Hace 50 años un hombre ganó el Dakar americano con su perro como copiloto. Hoy es recordado como un mito de las motos
En el desierto californiano de los años ’60 y ’70 había motos, polvo, gasolina y una leyenda de cuatro patas llamada Kookie. Un perro mestizo que acabó disputando más de 300 carreras sobre el depósito de la moto de su dueño, John McCown.
Y no hablamos de exhibiciones: eran pruebas reales, en las que la extraña pareja cruzaba dunas y rocas compitiendo contra pilotos de carne y hueso.
Este perro era capaz de estabilizarse sobre la moto al compás de su dueño
John y Kookie se convirtieron en inseparables. El piloto improvisó una pequeña alfombra sobre el tanque de la moto, y allí se acomodaba el animal antes de salir a cada carrera.
Lo increíble de esta historia es que Kookie no solo iba de paquete: aprendió a reaccionar al terreno. Si el trazado se volvía blando, se ponía en pie; si se acercaban baches, echaba el cuerpo atrás. McCown llegó a decir que, en más de una ocasión, el perro le avisaba antes de que él mismo sintiera el cambio de superficie.
El carisma de Kookie traspasó las fronteras del motocross de desierto. Apareció en el documental de culto ‘On Any Sunday’ y fue retratado en revistas especializadas, hasta convertirse en un icono. En una época donde los pilotos eran pioneros de la aventura off-road, ver a un perro compitiendo como copiloto realzaba la imagen de libertad y camaradería que definía a aquel mundo.

Pero, ¿qué sentido tenía arriesgar así? Es la pregunta que muchos se hacían (y hacen). Muchos lo veían como una locura. John lo justificaba con una mezcla de pasión y necesidad. En los setenta las carreras de desierto eran duras, y él quería a su compañero a su lado, sin dejarlo en casa. Kookie no era un truco publicitario, era parte de la familia, y en cierto modo, parte de la moto. Ambos se adaptaron al peligro como algo natural.
El legado de Kookie sigue vivo. En 2021, él y McCown fueron incluidos en el Hot Shoe Hall of Fame, homenajeando no solo sus resultados en pista, sino también esa imagen imposible: un perro con las orejas al viento, encaramado a una moto de carreras, atravesando aullidos de motor y polvo del desierto. Incluso existe un libro infantil que narra su historia, prueba de que su mito ha pasado a varias generaciones.

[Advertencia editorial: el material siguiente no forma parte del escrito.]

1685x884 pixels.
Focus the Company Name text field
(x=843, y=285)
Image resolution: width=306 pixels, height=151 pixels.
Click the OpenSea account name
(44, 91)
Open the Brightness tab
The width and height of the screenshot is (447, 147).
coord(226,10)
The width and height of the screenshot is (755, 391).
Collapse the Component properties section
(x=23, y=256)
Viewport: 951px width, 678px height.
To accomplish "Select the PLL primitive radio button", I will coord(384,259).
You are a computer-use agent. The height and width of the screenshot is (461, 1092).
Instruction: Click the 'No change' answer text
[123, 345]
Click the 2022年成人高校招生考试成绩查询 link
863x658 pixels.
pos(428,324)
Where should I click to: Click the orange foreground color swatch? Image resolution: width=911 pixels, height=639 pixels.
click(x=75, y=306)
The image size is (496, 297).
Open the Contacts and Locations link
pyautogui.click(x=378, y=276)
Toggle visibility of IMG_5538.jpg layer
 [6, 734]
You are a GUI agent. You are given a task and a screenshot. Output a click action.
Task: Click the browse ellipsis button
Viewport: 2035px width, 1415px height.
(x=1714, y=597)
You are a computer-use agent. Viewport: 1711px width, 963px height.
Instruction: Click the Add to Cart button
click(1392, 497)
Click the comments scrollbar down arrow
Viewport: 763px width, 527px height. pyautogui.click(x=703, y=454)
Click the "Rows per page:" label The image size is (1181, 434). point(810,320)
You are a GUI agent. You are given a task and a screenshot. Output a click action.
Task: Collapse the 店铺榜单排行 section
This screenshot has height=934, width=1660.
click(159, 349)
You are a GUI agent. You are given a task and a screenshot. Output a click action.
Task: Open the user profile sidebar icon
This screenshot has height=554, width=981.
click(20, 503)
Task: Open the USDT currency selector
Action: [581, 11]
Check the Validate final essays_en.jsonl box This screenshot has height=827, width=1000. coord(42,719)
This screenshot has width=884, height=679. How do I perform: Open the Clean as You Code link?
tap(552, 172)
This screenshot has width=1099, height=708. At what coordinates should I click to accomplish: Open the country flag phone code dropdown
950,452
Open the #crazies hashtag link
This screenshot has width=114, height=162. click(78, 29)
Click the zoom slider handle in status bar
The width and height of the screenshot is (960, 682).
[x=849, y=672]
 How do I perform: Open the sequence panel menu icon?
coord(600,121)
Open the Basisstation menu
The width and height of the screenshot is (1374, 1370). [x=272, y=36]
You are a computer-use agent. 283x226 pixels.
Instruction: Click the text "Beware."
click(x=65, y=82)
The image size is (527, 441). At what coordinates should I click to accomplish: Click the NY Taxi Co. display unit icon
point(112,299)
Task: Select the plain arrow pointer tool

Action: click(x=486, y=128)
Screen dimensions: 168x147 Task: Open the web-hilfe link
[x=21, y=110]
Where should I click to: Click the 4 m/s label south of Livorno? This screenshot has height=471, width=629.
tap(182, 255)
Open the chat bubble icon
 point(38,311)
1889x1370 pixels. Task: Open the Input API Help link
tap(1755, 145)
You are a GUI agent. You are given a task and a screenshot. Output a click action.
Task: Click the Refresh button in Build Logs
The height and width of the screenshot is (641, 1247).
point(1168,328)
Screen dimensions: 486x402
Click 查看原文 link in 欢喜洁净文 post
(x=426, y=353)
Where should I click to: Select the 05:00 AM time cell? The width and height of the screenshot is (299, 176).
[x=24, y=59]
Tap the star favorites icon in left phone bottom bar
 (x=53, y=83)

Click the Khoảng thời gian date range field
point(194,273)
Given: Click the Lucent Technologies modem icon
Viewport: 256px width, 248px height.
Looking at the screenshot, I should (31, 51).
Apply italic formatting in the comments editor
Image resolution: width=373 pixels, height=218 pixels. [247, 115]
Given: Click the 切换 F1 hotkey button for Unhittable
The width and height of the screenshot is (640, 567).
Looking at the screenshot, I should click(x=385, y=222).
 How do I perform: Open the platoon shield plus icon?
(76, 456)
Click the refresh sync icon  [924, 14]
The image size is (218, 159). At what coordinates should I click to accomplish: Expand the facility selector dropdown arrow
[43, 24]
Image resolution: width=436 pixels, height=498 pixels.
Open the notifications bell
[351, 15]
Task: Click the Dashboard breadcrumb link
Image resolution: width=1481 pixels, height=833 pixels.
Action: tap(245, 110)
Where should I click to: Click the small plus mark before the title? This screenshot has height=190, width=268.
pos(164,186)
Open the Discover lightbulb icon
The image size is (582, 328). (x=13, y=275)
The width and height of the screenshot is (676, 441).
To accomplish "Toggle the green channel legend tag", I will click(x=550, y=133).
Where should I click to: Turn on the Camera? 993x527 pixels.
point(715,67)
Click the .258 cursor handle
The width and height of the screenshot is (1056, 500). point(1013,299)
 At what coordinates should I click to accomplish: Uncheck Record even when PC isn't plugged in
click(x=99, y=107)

Hoy, en una época donde las carreras se miden por telemetría y reglamentos, cuesta imaginar algo tan espontáneo como un perro convertido en copiloto de facto. Pero Kookie existió, corrió y ganó su lugar en la historia del motociclismo. Un recordatorio de que, a veces, las leyendas nacen de la complicidad más simple: la de un hombre, su moto y un perro que decidió que el desierto también era suyo.